> **ACTIVITÉ 1**
Dans le texte sur Sean Kelly et le dopage, combien de fois Eddy Merckx a-t-il été testé positif ?
> **ACTIVITÉ 2**
Poursuivez le texte sur Sean Kelly et le dopage à partir de sa dernière phrase.

> **TEXTE D'ÉTUDE**
☆ ☆ ☆ ☆
C’est vrai que nous aimions bien Kelly. Quand nos questions à son sujet n’étaient pas soft, elles étaient inexistantes. Ce matin-là à Senlis, quand il a sauté sur son vélo et agité les pilules dans leur boîte en plastique, nous savions exactement ce que nous avions entendu. Quand il a été testé positif avec l’échantillon d’urine remis ce jour-là, nous n’en avons pas parlé. Nous avons rationalisé la chose d’une façon qui nous convenait et tenté d’expliquer à Tom qu’il ne comprenait pas le contexte.

« Tom, les personnes qui connaissaient la natation étaient les premières à dire qu’elles ne croyaient pas Smith. Ceux qui étaient dans le cyclisme professionnel aimaient Sean Kelly et ils n’ont jamais émis le moindre doute au sujet de son statut de champion. Aussi, personne n’avait de raison d’avoir des soupçons.
– Deux tests positifs, ce n’est pas une raison suffisante ?
– Eddy Merckx a été testé positif deux fois et tout le monde s’accorde à dire que c’est le meilleur cycliste de tous les temps. Devrait-on dire que Merckx n’était pas un vrai champion ? »

Nous avons expliqué à Tom combien les Français et les Belges aimaient Kelly. Si quelqu’un connaissait ce sport, c’était eux. Pour eux, sa dureté était légendaire. Nous avons peint le tableau d’un monde où, oui, la plupart des coureurs prenaient des substances mais d’une façon quelque peu égalitaire. Sans ces substances, les résultats auraient été les mêmes. Kelly aurait été l’un des patrons du peloton malgré tout.

Et nous avons raconté à Tom quelques-unes de nos meilleures histoires, montrant l’appétit insatiable de Kelly en matière d’entraînement, son besoin de vaincre, la timidité qui, une fois, lui fit simplement hocher de la tête en réponse à une question posée à la radio. J’ai parlé de la fois où je l’avais vu mettre 20 000 francs (3 048 euros) en petites coupures dans son slip après avoir été payé pour sa participation à un critérium.

« Tom, tu ne saisis simplement pas le contexte.
– Ce que je saisis, c’est l’effet. Si les gars les plus forts se dopent, quel effet cela a-t-il sur les gars à l’autre bout de la chaîne alimentaire ? Ne doivent-ils pas se doper eux aussi pour rester dans le même monde ? Voici le sport dont vous parlez, si beau dans sa simplicité, si exaltant dans ses histoires. Et vous expliquez aux jeunes coureurs que pour survivre, ils doivent s’injecter tel produit et tel produit dans le corps. »
☆ ☆ ☆ ☆
> **Éléments enregistrés**
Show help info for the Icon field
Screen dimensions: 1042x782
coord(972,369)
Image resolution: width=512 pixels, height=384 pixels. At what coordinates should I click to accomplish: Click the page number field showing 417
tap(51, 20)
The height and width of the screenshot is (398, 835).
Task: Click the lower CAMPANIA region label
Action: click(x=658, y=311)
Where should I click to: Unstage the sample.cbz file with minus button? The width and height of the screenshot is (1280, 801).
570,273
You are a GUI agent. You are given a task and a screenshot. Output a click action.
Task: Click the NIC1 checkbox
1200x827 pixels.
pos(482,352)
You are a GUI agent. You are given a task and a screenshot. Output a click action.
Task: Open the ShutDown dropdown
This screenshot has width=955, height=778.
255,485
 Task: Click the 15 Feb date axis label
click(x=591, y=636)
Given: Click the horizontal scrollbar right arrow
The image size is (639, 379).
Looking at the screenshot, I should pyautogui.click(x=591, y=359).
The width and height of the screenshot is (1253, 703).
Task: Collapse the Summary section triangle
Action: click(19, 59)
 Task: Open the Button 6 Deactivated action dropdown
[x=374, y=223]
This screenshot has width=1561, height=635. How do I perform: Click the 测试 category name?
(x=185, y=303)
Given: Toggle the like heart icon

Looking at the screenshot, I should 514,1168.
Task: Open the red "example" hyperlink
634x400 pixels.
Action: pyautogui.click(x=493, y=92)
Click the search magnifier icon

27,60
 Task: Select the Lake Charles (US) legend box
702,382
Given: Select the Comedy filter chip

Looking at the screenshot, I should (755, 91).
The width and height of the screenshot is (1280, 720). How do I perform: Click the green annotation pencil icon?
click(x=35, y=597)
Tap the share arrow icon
☆ ☆ ☆ ☆
> **RÉPONSE FINALE 1**
Deux fois.

> **RÉPONSE FINALE 2**
Nous n’avions pas de réponse. Paul avait été l’un de ces jeunes coureurs contraints de faire un choix.

« Merde… Je t’emmerde, Tom ! Tu as raison. C’est de cela que parle le bouquin que j’ai écrit, le choix. C’est l’histoire que j’ai racontée dans Rough Ride. Cette culture est la raison pour laquelle ma carrière a été foutue en l’air ; quand tu t’arrêtes sans savoir combien tu aurais pu être bon. »

Paul était, à juste titre, fier de Rough Ride mais six ans après sa parution, nous voulions tous les deux accréditer la thèse que Kelly pouvait être tenu en dehors de cette culture du dopage, comme s’il était différent d’une certaine manière. Tom n’a pas adhéré. Nous étions aveuglés par notre affection pour Kelly. Nous sommes retournés à Athènes en silence.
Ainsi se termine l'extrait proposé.